Among 614 Indigenous and 69 non-Indigenous adults there were 197 Indigenous and nine non-Indigenous deaths. For Indigenous patients, the mean age of death was 48.5 years (SD, 16.2 years), compared with 75.1 years (SD, 18.7 years) for non-Indigenous patients (P < 0.001). The risk of death during follow-up was 32.1% in Indigenous patients and 13.4% in non-Indigenous patients (hazard ratio [HR], 2.69 [95% CI, 1.38–5.25]; P = 0.004) (Box 5, A). Short-term mortality rates were similar between Indigenous and non-Indigenous adults: 7-day HR, 1.32 (95% CI, 0.48–3.69) (P = 0.59); 30-day HR, 1.47 (95% CI, 0.64–3.37) (P = 0.37). Risk of death was higher for Indigenous patients between 1 month after a BSI and the end of follow-up (HR, 5.16 [95% CI, 1.64–16.22]; P = 0.005). Indigenous adults were more likely than non-Indigenous adults to have at least two BSI episodes (16.5% v 5.0%; P = 0.019) (Box 1), and mortality among these patients was significantly higher than for Indigenous adults who had only a single episode (Box 5, B).

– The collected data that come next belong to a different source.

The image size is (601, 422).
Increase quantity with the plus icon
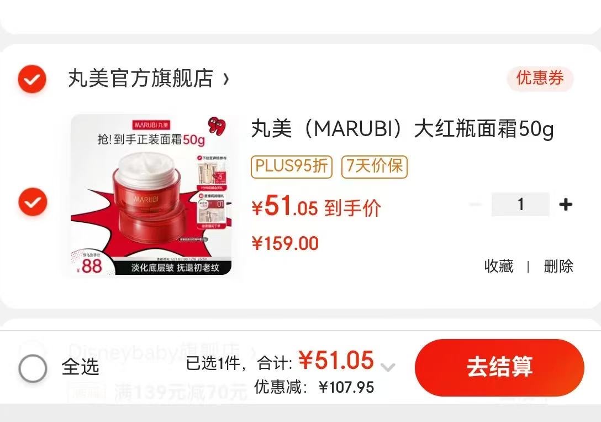(566, 204)
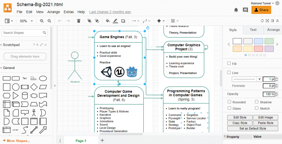Screen dimensions: 282x144
Task: Select the Fill Color bucket icon
Action: point(108,21)
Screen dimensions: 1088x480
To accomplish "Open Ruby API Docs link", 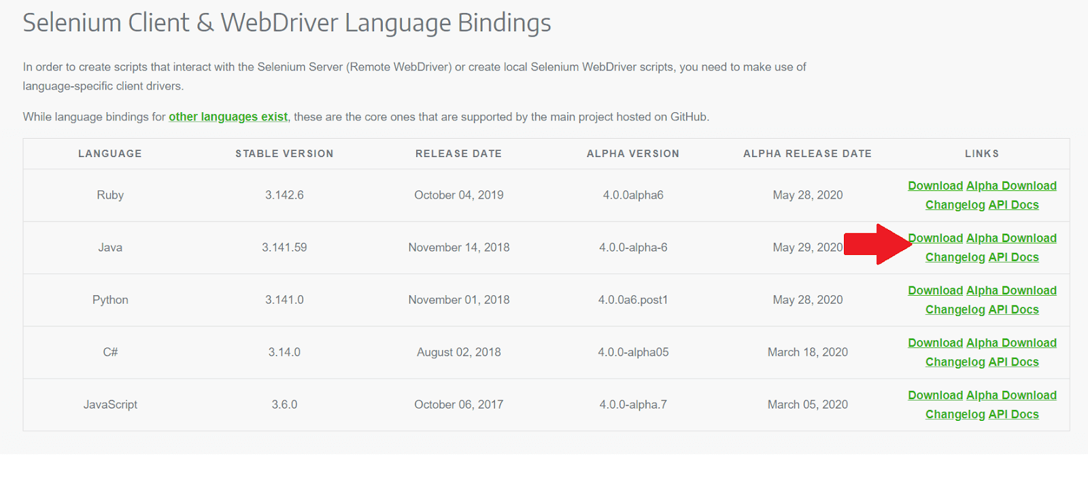I will [1013, 205].
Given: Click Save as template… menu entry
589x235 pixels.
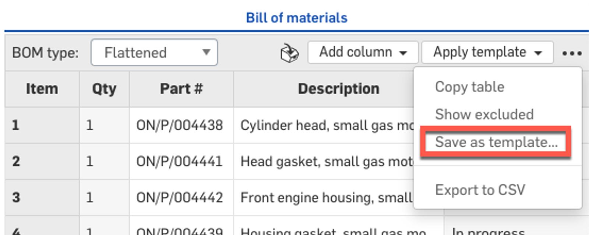Looking at the screenshot, I should [x=496, y=142].
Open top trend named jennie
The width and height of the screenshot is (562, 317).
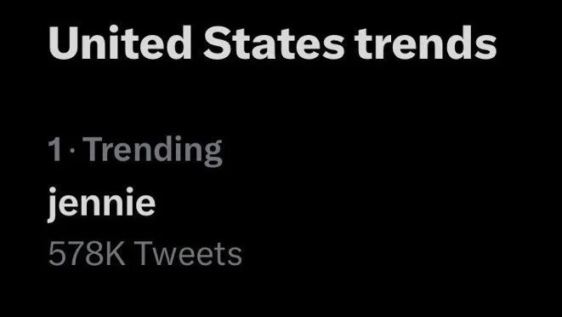click(101, 204)
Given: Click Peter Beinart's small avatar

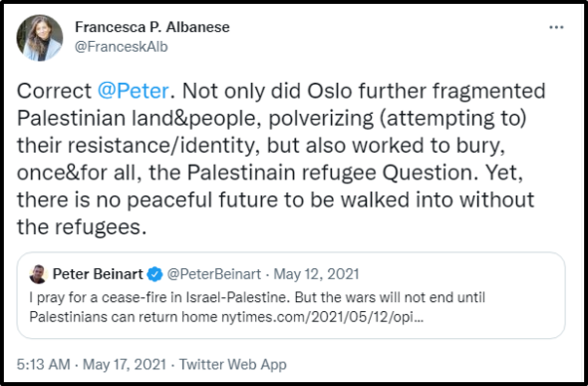Looking at the screenshot, I should pyautogui.click(x=38, y=274).
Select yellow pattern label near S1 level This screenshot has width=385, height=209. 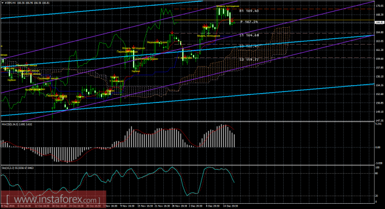[208, 36]
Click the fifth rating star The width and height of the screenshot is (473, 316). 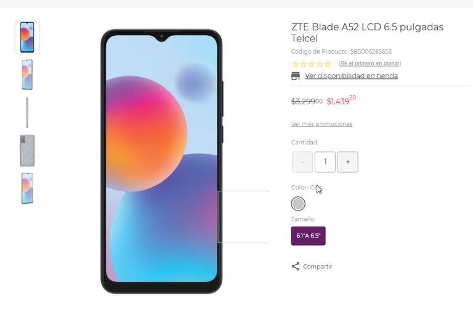328,64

Our study reports one of the highest BSI incidence rates worldwide among a population of Indigenous adults residing in central Australia. Population-based estimates suggest that, each year over the period 2001–2005, nearly 2% of all Indigenous adults aged over 29 years suffered a life-threatening BSI. The combined admission-based cumulative incidence for Indigenous adults and children reported here (22.7/1000) approximate those for community-acquired BSI in Nigeria before the HIV pandemic (23.0/1000)12 and exceed those of hospitals in Thailand (9.5/1000)13 and Vietnam (20.4/per 1000).14 In contrast, admission-based (5.2/1000) and population-based (70/100 000 adult population per year) BSI rates for non-Indigenous adults were close to admission-based rates for adults with community-acquired BSI (4.7–5.4/1000)10,11,15,16 and consistent with population-based rates for all-cause sepsis (240–275/100 000 adult population per year)9,17 in other developed countries.

An increased susceptibility to infection as a result of comorbid conditions cannot fully account for the marked racial disparities in BSI rates in central Australia. Diabetes and alcohol dependence were the most frequent comorbidities among Indigenous adults, yet these are associated with only modest increases in the risk of invasive bacterial infection.18,19 Rates of diabetes mellitus among African Americans presenting with sepsis, for example, may approach those reported here,20 but this is associated with only a two-fold increase in sepsis risk relative to white Americans.9,17 In Australia, by contrast, profound differences exist between racial groups in their socioeconomic circumstances and resultant environmental exposure that might explain the markedly higher risk of BSI among Indigenous Australians. In some remote Indigenous communities the mean number of people living per house continues to be as high as 17;21 nearly half these houses do not have functioning sanitation, and opportunities to maintain skin hygiene are limited.22 In such environments, exposure to bacterial pathogens and S. stercoralis is likely, and HTLV-1 infection may further increase risk by predisposing people to complicated strongyloidiasis7 and crusted scabies.8

Short-term mortality rates were comparable between racial groups, but Indigenous adults were more than five times more likely to die from 1 month after a BSI, at a mean age that was 26.6 years lower than that of their non-Indigenous peers. We were unable to attribute cause of death, but our results suggest that reinfection may have been a major contributor to out-of-hospital mortality. Consistent with their very high background BSI rates, Indigenous adults were three times more likely to be readmitted with a further BSI; and compared with Indigenous adults who had only a single BSI episode, those experiencing recurrence had nearly double the risk of death.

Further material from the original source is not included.